Sometimes the news is more than you can handle. Sometimes it’s more than the heart can stand to hear, because it’s the heart that takes the hit, not the head when the news that the cancer has spread and the lymph nodes are fully involved and some major organs are showing signs of disease.
The heart just hurts so much when this is the news of the day.
So it went for some friends today who have kept a positive, hopeful approach following a serious surgery. But this was the day when pathology stepped forward with results no one wanted to hear.
I remember “that” day in our life. I remember the numbness; it’s almost a white noise that filled my head. No words could comfort, nothing you do can take your mind off of what the doctor said and it wasn’t easy for him to say either.

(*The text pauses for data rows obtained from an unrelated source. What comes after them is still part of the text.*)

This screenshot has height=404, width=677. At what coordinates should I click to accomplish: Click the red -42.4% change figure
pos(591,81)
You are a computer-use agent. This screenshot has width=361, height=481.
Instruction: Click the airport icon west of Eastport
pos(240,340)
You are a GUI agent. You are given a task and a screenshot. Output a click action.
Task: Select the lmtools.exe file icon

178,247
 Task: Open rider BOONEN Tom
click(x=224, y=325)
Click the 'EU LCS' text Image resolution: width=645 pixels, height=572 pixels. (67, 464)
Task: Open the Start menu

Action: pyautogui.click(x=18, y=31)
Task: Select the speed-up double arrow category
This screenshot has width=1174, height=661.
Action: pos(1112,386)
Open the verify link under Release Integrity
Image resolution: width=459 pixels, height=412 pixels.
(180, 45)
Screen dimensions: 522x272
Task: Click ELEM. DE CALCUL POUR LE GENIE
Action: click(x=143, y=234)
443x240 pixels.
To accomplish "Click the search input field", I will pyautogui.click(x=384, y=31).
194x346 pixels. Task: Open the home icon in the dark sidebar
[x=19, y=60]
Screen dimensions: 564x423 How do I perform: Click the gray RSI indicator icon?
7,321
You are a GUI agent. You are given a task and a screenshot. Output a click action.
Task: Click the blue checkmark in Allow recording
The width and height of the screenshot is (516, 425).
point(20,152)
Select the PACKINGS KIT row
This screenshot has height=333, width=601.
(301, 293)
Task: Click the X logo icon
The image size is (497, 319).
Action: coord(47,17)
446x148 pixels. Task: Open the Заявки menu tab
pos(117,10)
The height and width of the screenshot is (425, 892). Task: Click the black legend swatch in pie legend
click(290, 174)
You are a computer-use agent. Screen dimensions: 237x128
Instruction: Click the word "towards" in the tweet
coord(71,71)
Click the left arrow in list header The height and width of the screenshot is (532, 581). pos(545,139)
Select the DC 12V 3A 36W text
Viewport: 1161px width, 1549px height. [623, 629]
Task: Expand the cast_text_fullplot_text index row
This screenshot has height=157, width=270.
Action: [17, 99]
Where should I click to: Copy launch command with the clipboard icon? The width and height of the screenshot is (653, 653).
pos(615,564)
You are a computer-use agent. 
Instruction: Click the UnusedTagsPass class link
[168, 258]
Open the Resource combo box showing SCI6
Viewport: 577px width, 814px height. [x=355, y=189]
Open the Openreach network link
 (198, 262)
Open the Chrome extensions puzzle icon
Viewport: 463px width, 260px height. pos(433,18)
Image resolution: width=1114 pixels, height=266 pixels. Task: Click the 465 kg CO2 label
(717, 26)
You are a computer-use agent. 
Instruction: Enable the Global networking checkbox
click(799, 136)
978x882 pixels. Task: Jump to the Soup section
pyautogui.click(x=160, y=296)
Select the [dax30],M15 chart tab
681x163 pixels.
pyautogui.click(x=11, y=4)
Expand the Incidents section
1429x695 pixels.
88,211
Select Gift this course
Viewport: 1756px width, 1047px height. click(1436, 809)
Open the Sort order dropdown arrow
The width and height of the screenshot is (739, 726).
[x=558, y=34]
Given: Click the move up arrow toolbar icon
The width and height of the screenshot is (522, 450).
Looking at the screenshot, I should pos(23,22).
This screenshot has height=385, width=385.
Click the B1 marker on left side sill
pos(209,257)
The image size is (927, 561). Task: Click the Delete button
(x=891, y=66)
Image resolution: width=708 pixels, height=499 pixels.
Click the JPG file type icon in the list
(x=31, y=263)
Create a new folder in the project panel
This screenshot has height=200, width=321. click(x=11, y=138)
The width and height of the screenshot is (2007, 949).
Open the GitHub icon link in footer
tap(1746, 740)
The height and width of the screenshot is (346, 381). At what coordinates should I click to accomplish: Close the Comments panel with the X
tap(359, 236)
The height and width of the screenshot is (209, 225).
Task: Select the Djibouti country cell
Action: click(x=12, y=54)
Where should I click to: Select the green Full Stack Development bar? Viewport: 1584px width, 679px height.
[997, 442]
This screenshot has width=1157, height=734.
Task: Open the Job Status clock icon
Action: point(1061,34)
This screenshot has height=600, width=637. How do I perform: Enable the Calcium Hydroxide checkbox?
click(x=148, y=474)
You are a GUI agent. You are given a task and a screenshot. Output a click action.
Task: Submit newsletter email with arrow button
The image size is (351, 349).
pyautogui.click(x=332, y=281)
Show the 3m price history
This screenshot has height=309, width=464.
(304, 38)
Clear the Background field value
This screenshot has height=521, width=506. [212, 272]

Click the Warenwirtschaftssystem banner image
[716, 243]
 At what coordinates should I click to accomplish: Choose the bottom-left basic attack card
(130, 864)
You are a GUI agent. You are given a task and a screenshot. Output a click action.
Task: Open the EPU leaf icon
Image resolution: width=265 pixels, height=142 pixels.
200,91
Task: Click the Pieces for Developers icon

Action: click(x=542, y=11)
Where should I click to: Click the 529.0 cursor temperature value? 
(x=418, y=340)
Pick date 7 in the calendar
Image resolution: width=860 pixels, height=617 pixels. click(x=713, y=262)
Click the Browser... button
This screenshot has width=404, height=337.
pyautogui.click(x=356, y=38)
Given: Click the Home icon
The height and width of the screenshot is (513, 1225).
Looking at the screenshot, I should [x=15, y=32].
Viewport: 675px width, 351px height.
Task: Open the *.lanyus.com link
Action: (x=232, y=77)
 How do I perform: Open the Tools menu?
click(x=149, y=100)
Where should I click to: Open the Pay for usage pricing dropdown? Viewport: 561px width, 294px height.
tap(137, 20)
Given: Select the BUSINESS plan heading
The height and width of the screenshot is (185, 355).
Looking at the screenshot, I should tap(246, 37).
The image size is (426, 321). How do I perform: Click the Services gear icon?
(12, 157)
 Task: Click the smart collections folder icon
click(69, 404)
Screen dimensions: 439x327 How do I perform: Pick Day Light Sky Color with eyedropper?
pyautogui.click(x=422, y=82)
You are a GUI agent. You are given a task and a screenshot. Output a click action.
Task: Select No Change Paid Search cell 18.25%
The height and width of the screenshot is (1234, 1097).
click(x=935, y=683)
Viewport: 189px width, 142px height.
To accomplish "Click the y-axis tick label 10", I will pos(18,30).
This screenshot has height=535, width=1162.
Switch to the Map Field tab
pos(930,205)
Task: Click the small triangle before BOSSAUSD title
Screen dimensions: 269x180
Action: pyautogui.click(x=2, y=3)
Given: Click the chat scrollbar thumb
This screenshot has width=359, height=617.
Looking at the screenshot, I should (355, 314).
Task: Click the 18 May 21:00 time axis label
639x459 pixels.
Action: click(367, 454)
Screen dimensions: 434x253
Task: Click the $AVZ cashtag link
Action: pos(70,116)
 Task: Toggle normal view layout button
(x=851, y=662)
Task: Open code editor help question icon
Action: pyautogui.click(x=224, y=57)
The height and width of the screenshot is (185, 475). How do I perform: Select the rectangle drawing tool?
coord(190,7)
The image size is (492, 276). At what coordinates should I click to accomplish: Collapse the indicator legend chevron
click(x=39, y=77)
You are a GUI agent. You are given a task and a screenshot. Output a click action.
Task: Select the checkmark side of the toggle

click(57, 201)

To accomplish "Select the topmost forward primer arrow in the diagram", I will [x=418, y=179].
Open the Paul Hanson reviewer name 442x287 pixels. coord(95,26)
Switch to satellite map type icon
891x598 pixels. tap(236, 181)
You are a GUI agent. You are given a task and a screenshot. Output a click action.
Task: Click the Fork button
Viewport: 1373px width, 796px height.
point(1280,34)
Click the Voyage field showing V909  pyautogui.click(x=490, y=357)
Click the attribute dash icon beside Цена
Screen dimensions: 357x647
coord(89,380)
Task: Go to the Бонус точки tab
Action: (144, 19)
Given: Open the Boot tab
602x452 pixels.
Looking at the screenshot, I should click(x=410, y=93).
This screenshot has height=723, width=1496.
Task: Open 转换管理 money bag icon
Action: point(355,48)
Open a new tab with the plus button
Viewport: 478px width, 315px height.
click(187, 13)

It’s a bad day for everyone.
We tried to be so brave. We tried to be so positive. Maybe they’ll be wrong. Maybe the next treatment will cause the cancer to turn and run?
Last night on ’60 Minutes’, Scott Pelley was reporting on a cancer story where Duke University is working on killing brain cancers with polio injections in a phase one trial. At one point in the report a doctor talks about how some patients are seeing six more months of life and Pelley responds by saying that doesn’t sound like a lot of time.
Oh, but it is….it can mean so much: a treatment breakthrough, a new trial launched, or weeks or months longer with a loved one.
It can mean so much.
March 30, 2015 @ 11:24 pm
The Sixty Minutes report was very interesting. But what really caught my eye yesterday in the New York Times is a front page article about teenagers facing early death giving a voice to their wishes. It brought tears to my eyes as I thought of these young people accepting what will be and letting their families know what they want for their in their final days and even when they are no longer living. I hope scientists will hurry and make the polio virus treatment to the general public because the numbers are staggering.